He earned his medical degree from the Edinburgh Medical School. Bateman was a student, colleague and successor to Robert Willan (1757–1812) in regards to modern dermatological practices of classification.

Prior to the 19th century, classification of skin diseases were based on symptomatic characteristics. Dr. Willan was the first to propose a rational naming standard based on the appearance of the skin disorder. In the treatise On Cutaneous Diseases, Willan was the first to classify skin diseases from an anatomical point of view. However, Willan died in 1812, leaving Bateman to continue and expand on the work of his mentor. In 1813 Bateman published A Practical Synopsis of Cutaneous Diseases According to the Arrangement of Dr Willan, and in 1817 published an atlas called the Delineations of Cutaneous Disease. Today there is a copy of the atlas in the library of the Royal College of Physicians in London.
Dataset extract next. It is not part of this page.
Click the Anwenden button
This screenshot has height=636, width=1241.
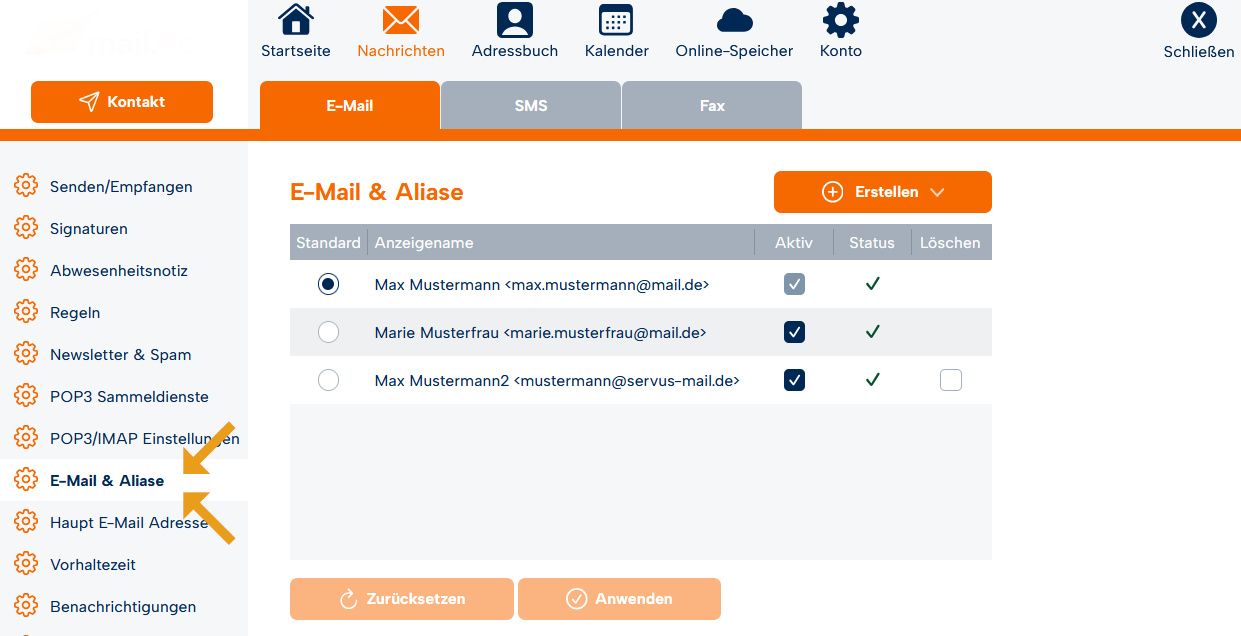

Bateman is credited for providing names and descriptions for a number of dermatological diseases, including lichen urticatus, alopecia areata, erythema multiforme and molluscum contagiosum. The work of Willan and Bateman influenced many physicians, such as Thomas Addison (1793–1860), who was a pupil of Bateman, and Laurent-Théodore Biett (1781–1840), who introduced their methodology into French medicine.